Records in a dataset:
──────
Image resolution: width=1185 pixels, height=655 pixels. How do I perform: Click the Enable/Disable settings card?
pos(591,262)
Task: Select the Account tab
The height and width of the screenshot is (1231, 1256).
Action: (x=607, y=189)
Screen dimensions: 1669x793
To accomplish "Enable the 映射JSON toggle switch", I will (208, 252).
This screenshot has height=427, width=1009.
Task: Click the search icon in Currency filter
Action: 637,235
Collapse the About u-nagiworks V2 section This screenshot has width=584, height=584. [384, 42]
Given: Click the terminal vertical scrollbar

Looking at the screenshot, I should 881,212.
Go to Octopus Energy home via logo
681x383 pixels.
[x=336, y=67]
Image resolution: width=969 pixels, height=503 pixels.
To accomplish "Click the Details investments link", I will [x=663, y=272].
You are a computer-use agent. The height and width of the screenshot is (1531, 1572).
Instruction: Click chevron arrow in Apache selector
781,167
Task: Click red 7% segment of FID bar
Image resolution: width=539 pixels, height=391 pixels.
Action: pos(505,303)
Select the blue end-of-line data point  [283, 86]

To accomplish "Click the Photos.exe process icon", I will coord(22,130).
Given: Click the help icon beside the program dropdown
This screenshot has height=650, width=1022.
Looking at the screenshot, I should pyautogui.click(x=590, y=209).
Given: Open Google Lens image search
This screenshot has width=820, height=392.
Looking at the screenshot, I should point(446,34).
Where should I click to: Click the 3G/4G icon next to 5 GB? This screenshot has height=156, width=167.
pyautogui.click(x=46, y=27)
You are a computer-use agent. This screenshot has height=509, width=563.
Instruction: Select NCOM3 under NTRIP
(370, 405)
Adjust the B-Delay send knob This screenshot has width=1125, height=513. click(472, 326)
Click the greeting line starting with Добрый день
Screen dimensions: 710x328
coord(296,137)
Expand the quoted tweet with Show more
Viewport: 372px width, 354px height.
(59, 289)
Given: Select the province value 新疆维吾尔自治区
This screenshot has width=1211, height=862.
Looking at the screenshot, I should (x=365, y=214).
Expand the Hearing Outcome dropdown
──────
Work required: Copy every line of the listing above word for word.

Exercise answer:
Image resolution: width=1185 pixels, height=655 pixels. How do I perform: Click the Enable/Disable settings card?
pos(591,262)
Task: Select the Account tab
The height and width of the screenshot is (1231, 1256).
Action: (x=607, y=189)
Screen dimensions: 1669x793
To accomplish "Enable the 映射JSON toggle switch", I will (208, 252).
This screenshot has height=427, width=1009.
Task: Click the search icon in Currency filter
Action: 637,235
Collapse the About u-nagiworks V2 section This screenshot has width=584, height=584. [384, 42]
Given: Click the terminal vertical scrollbar

Looking at the screenshot, I should 881,212.
Go to Octopus Energy home via logo
681x383 pixels.
[x=336, y=67]
Image resolution: width=969 pixels, height=503 pixels.
To accomplish "Click the Details investments link", I will [x=663, y=272].
You are a computer-use agent. The height and width of the screenshot is (1531, 1572).
Instruction: Click chevron arrow in Apache selector
781,167
Task: Click red 7% segment of FID bar
Image resolution: width=539 pixels, height=391 pixels.
Action: pos(505,303)
Select the blue end-of-line data point  [283, 86]

To accomplish "Click the Photos.exe process icon", I will coord(22,130).
Given: Click the help icon beside the program dropdown
This screenshot has height=650, width=1022.
Looking at the screenshot, I should pyautogui.click(x=590, y=209).
Given: Open Google Lens image search
This screenshot has width=820, height=392.
Looking at the screenshot, I should point(446,34).
Where should I click to: Click the 3G/4G icon next to 5 GB? This screenshot has height=156, width=167.
pyautogui.click(x=46, y=27)
You are a computer-use agent. This screenshot has height=509, width=563.
Instruction: Select NCOM3 under NTRIP
(370, 405)
Adjust the B-Delay send knob This screenshot has width=1125, height=513. click(472, 326)
Click the greeting line starting with Добрый день
Screen dimensions: 710x328
coord(296,137)
Expand the quoted tweet with Show more
Viewport: 372px width, 354px height.
(59, 289)
Given: Select the province value 新疆维吾尔自治区
This screenshot has width=1211, height=862.
Looking at the screenshot, I should (x=365, y=214).
Expand the Hearing Outcome dropdown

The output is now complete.